The Lancet, the world’s oldest medical journal, stated in February 2015 that “FGM is internationally recognized as a violation of the human rights of girls and women;” they agree with the WHO that “[t]he procedure has no health benefits,” and causes pain, shock, hemorrhage, and infection.

Although these negative health impacts are less likely to occur in Indonesia, due to the symbolic type of FGC generally practiced there, FGC still represents a violation of women’s rights, as it aims to control and regulate female sexuality.

“If I hadn’t undergone khitan,” a female Muslim colleague told me in 2013, “I wouldn’t be like I am now. It helps women control their sexual desires and stops them from becoming promiscuous.”

Male circumcision, on the other hand, does not aim to do so, and is performed for only religious and medical reasons.

The Indonesian government has no plans to alter the current regulation on FGC, which permits “the act of scratching the skin covering the front of the clitoris, without hurting the clitoris” as long as no cutting takes place and the health and safety of the girl is taken into account.

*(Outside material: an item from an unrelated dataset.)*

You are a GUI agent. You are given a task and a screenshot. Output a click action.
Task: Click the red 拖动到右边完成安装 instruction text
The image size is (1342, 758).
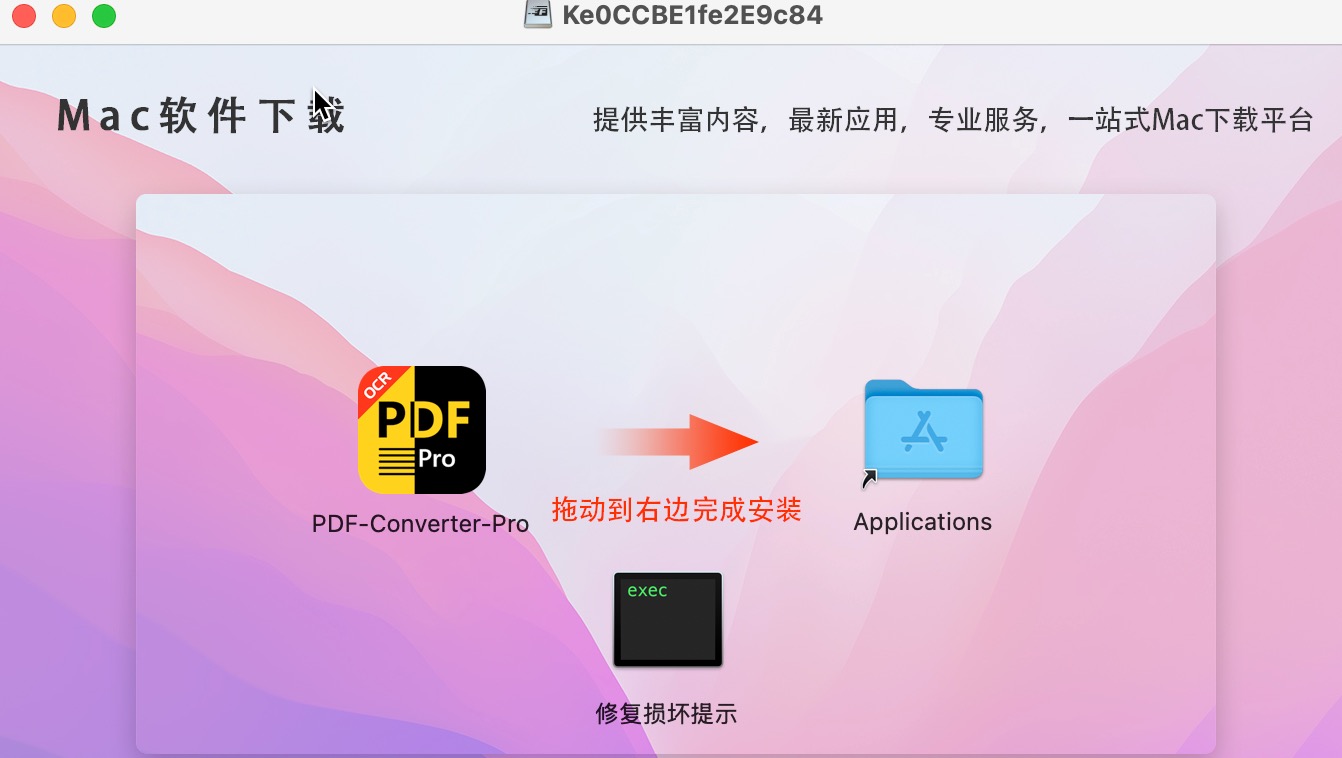click(x=677, y=510)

This is harmful, as it implies that FGC is a permissible and acceptable procedure.

There also appears to be next to no monitoring of the implementation of this law, with no one ensuring that “the act of scratching” is all that is performed. The increasing medicalization of FGC has not been dealt with, either, and does not seem to be on the agenda, despite a concerted effort by a number of Indonesian women’s and human rights organisations.

A health issue or a gender issue?

In discussing FGC in Indonesia, the argument that “the type of FGC performed there isn’t harmful” is often put forward.

While this is factually correct and indeed worth acknowledging, this does not mean that FGC does not constitute a violation of human rights. FGC perpetuates harmful gender stereotypes and perceptions of women and women’s bodies. Not only are women’s sexual desires seen as something that must be controlled, their own bodies – even as babies – are identified as “dirty” and in need of “cleaning.”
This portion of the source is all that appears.